Submitted by Anon on 22 October, 2003 - 6:04

By Frank Higgins

If you wanted to see the "Blairite Revolution" in British politics over the last ten years graphically illustrated, the place to go this week was the Winter Gardens in Blackpool, where the Tories held their annual conference.

The Guardian neatly summed up the present status of this party-one might almost say, rump-by comparing the numbers of stalls at the Labour, Liberal and Tory conferences (220, 94, 57 respectively).
Like some poor sod down on his luck, homeless and reduced to talking to himself, the Tories in conference were desperate enough to try anything.

One delegate called for a "return to hanging"… to deter the small crime the fear of which exercises many voters. The "liberal-Tory" Shadow Home Secretary, Oliver Letwin raged against immigrants and asylum seekers, sounding like the real Home Secretary, David Blunkett.

In a cheap bid for the "grey vote" Iain Duncan Smith, the least plausible leader of any party for many a decade, committed the Tories to restoring the link between average incomes and the state pension. Cheap because the Tories have no chance of winning the next election; and this plank will never be the platform of a Tory Party likely to win.

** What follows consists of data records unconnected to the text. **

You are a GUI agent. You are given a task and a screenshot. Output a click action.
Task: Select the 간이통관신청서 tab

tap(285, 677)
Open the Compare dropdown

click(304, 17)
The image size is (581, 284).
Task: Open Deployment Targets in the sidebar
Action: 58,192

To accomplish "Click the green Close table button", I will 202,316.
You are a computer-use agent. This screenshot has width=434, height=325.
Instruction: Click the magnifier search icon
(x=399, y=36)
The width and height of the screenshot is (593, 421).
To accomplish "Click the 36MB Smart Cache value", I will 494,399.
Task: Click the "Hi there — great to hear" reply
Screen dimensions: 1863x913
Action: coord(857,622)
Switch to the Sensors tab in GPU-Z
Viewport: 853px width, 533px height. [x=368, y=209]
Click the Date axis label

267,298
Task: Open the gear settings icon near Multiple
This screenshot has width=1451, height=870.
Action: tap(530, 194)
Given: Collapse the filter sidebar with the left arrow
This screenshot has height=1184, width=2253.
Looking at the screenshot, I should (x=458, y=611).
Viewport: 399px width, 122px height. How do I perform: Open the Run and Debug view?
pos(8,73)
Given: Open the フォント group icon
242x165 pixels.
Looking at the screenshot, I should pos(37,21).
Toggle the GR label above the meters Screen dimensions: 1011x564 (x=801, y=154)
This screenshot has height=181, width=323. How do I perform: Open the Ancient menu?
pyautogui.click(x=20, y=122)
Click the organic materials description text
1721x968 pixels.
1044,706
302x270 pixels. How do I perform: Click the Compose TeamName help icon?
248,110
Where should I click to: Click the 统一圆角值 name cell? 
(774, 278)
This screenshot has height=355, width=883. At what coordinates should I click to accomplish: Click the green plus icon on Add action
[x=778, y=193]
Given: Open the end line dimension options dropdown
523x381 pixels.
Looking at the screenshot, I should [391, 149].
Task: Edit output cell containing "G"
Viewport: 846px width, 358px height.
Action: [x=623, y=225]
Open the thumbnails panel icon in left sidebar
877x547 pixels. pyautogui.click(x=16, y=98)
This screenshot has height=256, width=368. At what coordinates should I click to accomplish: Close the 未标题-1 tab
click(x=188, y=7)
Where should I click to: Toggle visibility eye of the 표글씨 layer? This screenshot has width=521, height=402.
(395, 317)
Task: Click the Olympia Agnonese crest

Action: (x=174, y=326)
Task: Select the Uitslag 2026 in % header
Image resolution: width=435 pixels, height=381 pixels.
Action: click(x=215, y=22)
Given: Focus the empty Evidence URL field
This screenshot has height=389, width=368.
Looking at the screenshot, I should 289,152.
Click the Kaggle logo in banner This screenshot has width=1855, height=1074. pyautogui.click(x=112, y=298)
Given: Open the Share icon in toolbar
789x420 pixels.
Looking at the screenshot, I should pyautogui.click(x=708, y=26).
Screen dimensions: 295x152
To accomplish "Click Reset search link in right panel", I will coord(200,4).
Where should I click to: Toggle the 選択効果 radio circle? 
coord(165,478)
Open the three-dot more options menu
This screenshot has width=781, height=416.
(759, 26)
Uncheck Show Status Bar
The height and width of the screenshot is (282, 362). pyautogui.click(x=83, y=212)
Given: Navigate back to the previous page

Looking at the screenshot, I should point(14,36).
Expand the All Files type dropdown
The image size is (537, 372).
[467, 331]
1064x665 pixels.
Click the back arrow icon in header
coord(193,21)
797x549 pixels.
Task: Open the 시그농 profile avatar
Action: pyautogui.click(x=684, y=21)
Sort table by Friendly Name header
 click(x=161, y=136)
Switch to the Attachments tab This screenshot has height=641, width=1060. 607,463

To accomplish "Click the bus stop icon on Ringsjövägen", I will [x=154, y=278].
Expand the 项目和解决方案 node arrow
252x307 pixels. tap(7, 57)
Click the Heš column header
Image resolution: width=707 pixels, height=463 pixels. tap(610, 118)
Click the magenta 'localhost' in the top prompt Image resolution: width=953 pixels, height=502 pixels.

This once "natural party of Government" is not what it was. That is because Blair's Labour Party is now what the Tory party once was. The Blairites have stolen the political clothing of the Thatcher Tories! This was not the conference of the effective Tory Party.

Despite the presence of the trade unions there, the real Tory Party conference took place the week before at Bournemouth.

The Blairite Labour Party is now what Tony Blair almost proclaimed it to be-the natural party of Tory Government.

The change in the roles of the parties is neatly symbolised in the conference venues, New Labour in the old Tory heartland of Bournemouth, the New Tories in prole Blackpool.

The Tories have no hope of winning the next election short of a New Labour meltdown on the scale experienced by the Italian Christian Democrats, once their raison d'etre as a bulwark against "communism" had vanished with the USSR.

Everybody knows that-even Iain Duncan Smith knows that.

All the stranger, therefore, that Blair, Prescott and the other neo-Tory political bandits who hijacked the old Labour Party should at their conference in Bournemouth have tried to frighten their critics with the spectre of a Tory "return" to power.

All the more shameful if anybody in the labour movement allows themselves to be frightened into bowing down before Blair's smart Tories in power by fear of the stumbling, mumbling, dumb, brain-damaged Tories of Iain Duncan Smith.

We in the labour movement now have the Tory Party we prefer. Unfortunately the ruling class also, in Blair's "Labour Party", have the Labour Party which they prefer.